▶ _PROBLEM DETAILS_
Can you rewrite the data from the line that contains "Task: Go to Amazon home logo" through the end, replacing "Viewport" with "Window", leaving everything else unchanged, and omitting the pictures?

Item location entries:
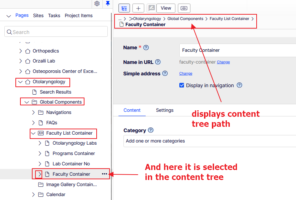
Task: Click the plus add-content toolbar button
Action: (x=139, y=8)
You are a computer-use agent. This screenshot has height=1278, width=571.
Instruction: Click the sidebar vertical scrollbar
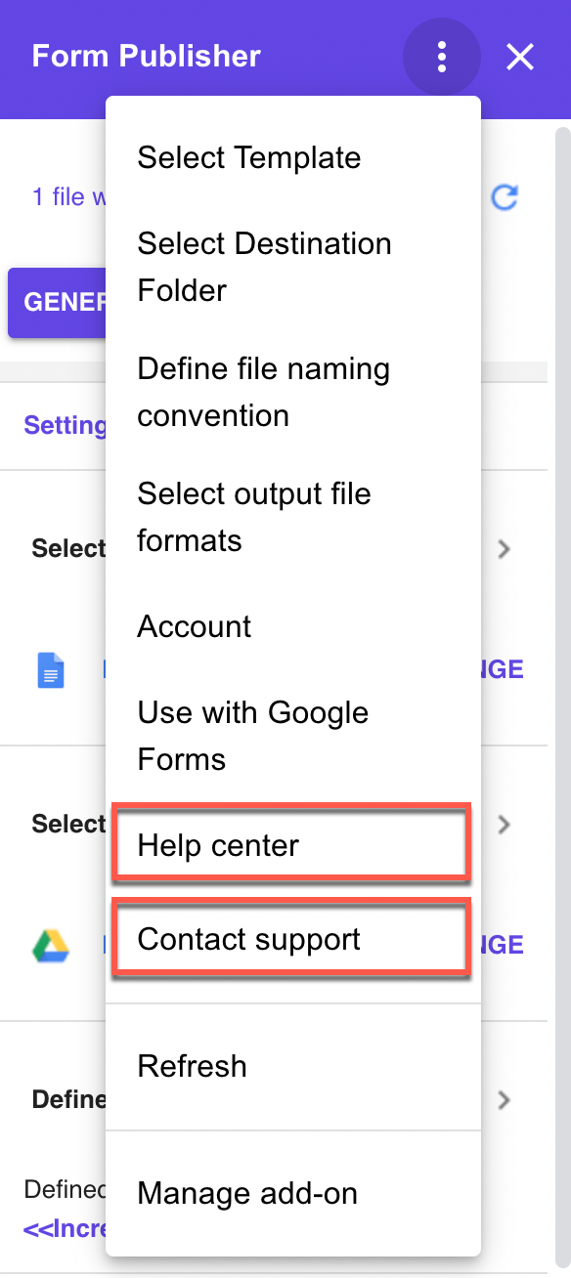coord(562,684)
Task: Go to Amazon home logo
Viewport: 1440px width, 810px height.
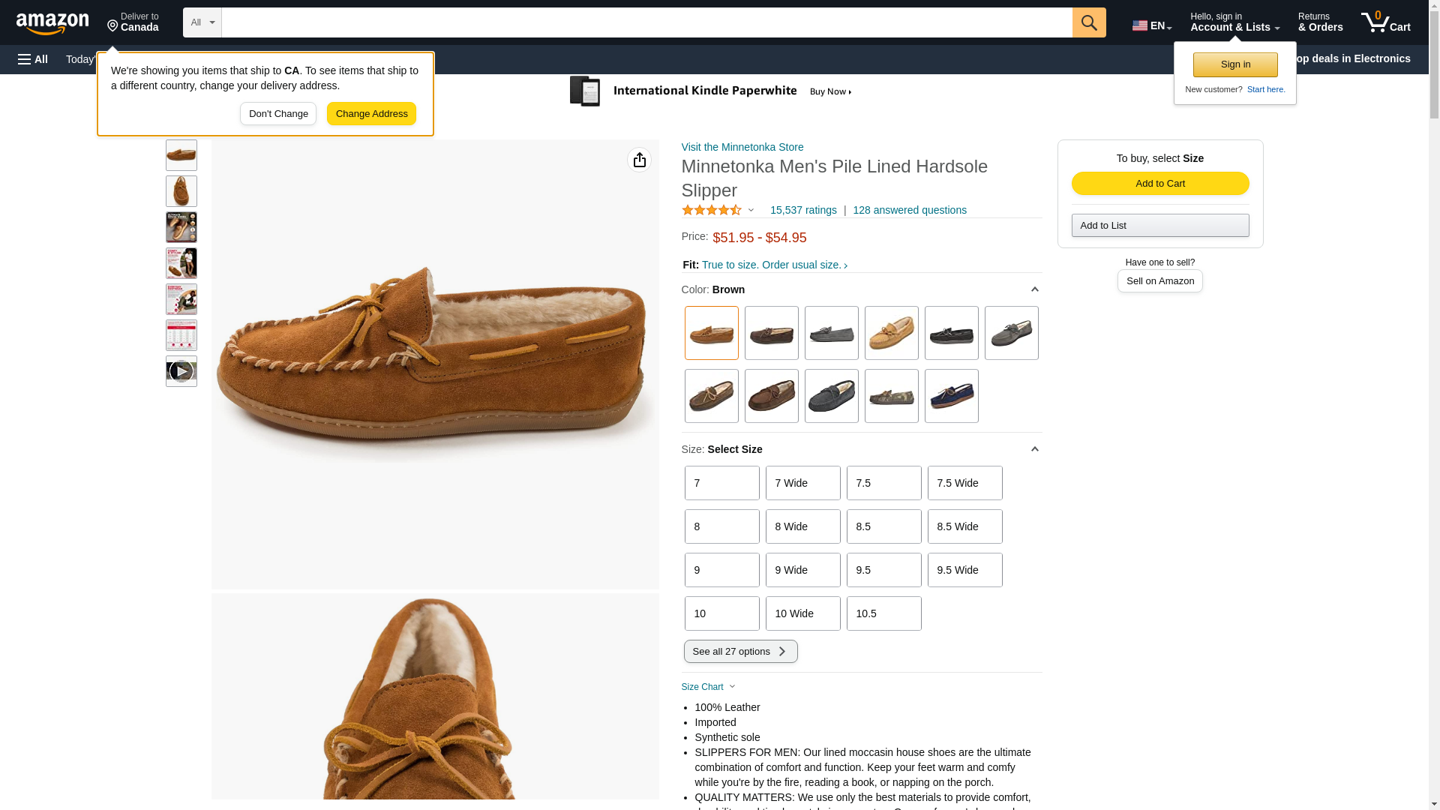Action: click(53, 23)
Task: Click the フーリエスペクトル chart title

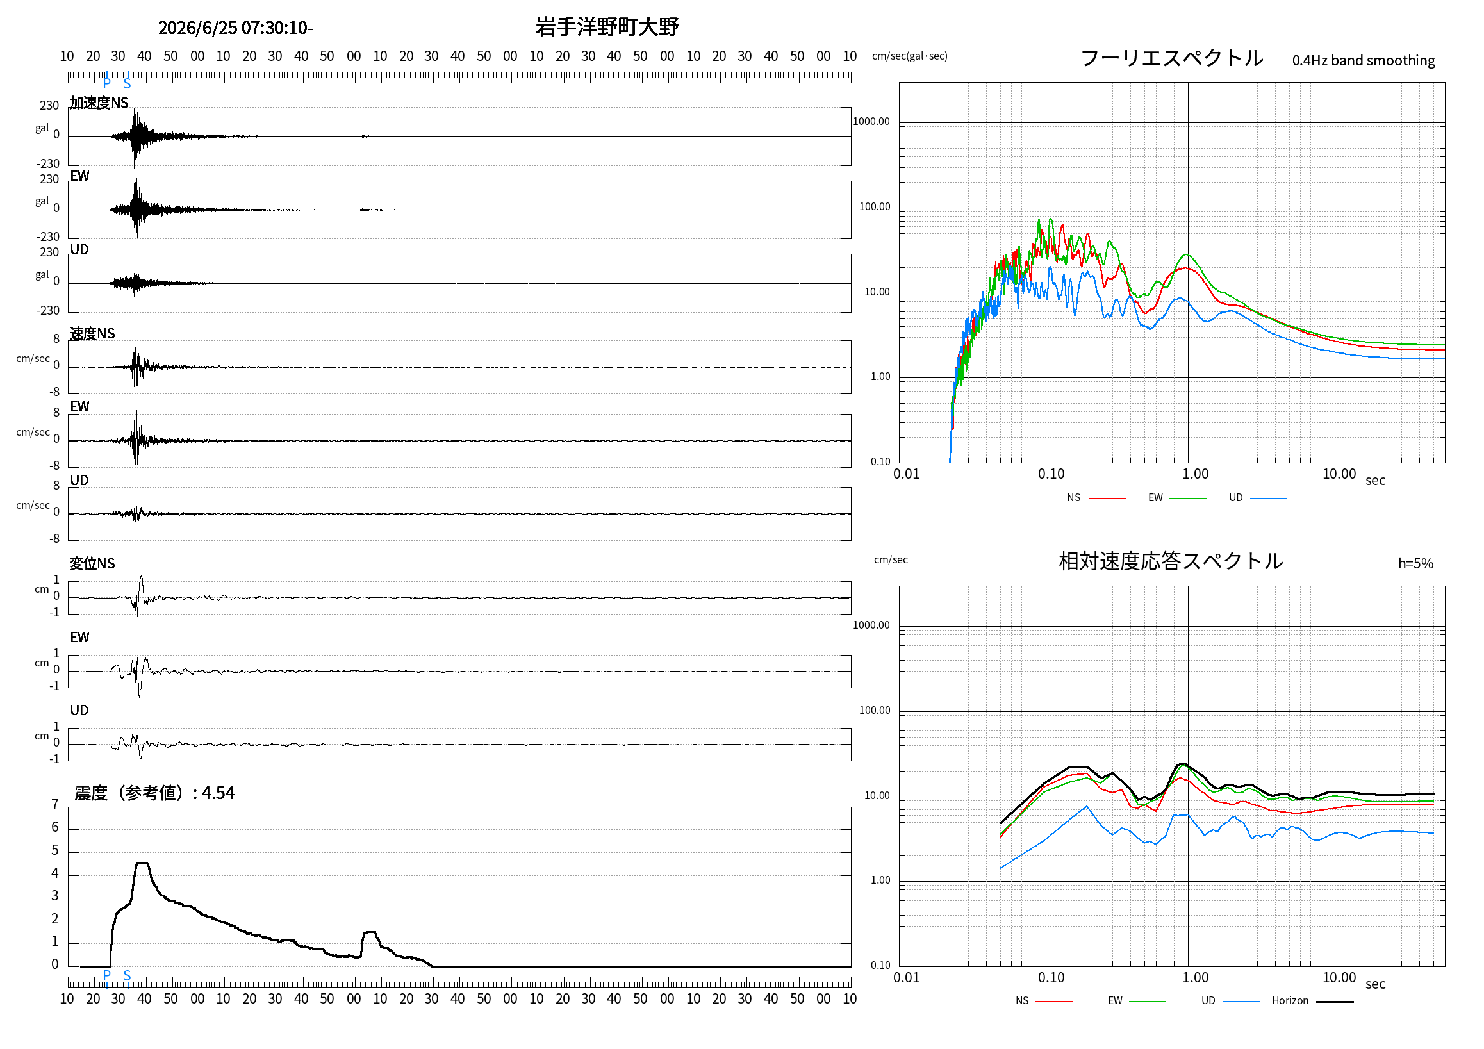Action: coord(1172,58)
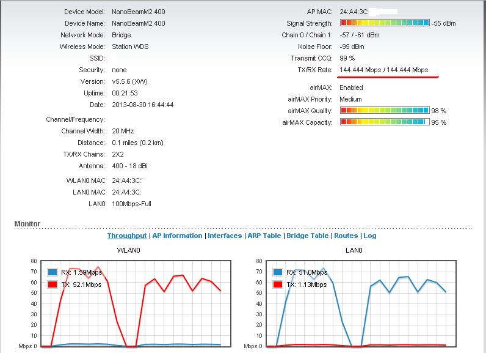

▶ _THE SOLUTION_
Task: Go to Amazon home logo
Window: 1440px width, 810px height.
Action: click(53, 23)
Task: Click the フーリエスペクトル chart title

Action: coord(1172,58)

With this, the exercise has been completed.